Publication detailsWilbur, AK., Bouwman, AS., Stone, AC. Roberts, CA., Pfister, L. Buikstra, JE. & Brown, TA. (2009). Deficiencies and challenges in the study of ancient tuberculosis DNA. J Archaeological Science 36(9): 1990-1997.
- Publication type: Journal Article
- ISSN/ISBN: 0305-4403
- DOI: 10.1016/j.jas.2009.05.020
- Keywords: Ancient DNA, Biomolecular archaeology, Paleopathology, Polymerase chain reaction, Spoligotyping, Tuberculosis.
- Further publication details on publisher web site
- Durham Research Online (DRO) - may include full text
Author(s) from Durham
We explore the standards of research and reporting needed to justify the destructive analysis of archaeological human bone for biomolecular studies of ancient tuberculosis (TB). Acceptable standards in osteological interpretation have been met in some biomolecular papers, but there are also cases where insufficient care has been taken in distinguishing between pathognomonic lesions and those that are ‘consistent with’ a diagnosis of TB. Some biomolecular studies have failed to recognize that archaeological bones might be contaminated with environmental mycobacteria whose DNA could give rise to false positives in polymerase chain reactions directed at members of the Mycobacterium tuberculosis complex.
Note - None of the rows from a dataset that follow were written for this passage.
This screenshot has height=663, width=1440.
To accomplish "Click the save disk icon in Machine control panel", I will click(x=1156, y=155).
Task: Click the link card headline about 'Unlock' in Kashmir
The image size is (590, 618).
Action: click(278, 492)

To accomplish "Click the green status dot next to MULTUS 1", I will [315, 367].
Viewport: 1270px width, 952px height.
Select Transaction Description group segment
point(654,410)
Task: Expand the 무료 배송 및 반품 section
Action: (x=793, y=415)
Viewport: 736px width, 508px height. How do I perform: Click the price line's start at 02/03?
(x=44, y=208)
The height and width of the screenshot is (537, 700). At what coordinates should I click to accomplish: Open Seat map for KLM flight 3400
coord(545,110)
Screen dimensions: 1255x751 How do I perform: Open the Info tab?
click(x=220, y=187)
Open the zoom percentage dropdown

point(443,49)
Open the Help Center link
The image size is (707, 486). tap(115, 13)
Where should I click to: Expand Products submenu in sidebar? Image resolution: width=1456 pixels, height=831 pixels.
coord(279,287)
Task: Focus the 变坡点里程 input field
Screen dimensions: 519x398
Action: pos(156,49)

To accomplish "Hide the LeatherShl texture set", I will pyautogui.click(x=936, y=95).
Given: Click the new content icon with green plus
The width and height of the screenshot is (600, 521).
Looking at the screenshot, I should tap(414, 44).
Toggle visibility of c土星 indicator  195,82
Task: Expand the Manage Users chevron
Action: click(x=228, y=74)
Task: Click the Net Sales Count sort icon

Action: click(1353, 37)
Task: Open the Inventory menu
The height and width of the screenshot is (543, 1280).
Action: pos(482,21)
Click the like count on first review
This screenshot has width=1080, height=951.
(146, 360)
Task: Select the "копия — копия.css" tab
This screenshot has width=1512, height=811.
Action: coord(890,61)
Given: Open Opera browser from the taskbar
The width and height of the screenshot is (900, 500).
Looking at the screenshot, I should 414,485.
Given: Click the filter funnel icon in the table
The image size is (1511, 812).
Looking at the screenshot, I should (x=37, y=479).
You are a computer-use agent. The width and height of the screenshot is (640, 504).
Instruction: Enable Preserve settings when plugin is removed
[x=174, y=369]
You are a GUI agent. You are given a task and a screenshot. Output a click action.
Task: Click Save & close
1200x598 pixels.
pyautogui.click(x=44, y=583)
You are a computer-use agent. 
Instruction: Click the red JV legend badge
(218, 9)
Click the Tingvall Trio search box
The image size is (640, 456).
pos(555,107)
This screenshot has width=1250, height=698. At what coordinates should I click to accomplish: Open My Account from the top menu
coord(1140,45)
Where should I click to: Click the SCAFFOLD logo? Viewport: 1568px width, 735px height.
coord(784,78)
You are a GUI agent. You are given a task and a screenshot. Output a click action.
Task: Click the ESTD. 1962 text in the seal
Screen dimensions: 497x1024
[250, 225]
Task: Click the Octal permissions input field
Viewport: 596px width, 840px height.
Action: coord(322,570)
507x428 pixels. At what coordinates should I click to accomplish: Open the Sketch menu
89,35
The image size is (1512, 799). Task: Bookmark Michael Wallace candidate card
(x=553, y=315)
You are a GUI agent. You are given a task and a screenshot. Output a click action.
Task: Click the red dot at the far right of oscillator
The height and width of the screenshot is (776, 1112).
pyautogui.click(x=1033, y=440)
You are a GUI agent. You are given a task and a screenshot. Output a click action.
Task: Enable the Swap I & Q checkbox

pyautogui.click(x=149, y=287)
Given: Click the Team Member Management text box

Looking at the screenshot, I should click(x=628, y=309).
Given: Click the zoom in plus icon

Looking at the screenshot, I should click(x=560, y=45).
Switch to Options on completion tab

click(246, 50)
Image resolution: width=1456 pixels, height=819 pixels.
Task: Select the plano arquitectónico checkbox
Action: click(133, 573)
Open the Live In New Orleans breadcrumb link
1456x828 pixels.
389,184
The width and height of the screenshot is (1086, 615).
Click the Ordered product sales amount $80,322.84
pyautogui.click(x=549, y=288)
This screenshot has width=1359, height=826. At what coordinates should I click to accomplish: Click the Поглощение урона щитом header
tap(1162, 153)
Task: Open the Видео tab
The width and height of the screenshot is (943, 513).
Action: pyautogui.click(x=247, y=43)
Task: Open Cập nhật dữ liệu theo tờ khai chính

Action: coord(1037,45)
The difficulties of applying spoligotyping to ancient DNA have also been underestimated and conclusions drawn from such analyses are often weakly supported. Assumptions that mycobacterial DNA preserves better than human DNA, and that contamination with modern DNA is less of a problem, has led in some cases to a laxity in research standards with insufficient attention paid to the need to authenticate ancient DNA results. We illustrate our concerns by reference to a recent paper reporting biomolecular detection of ancient TB DNA in skeletons from the eastern Mediterranean Neolithic settlement of Atlit-Yam. We are unconvinced that the skeletal evidence presented in this paper gives sufficient indication of TB to warrant destructive analysis, and we are concerned that during the biomolecular part of the project inadequate attention was paid to the possibility that results might be due to laboratory cross-contamination or to amplification of environmental mycobacterial DNA present in the bones.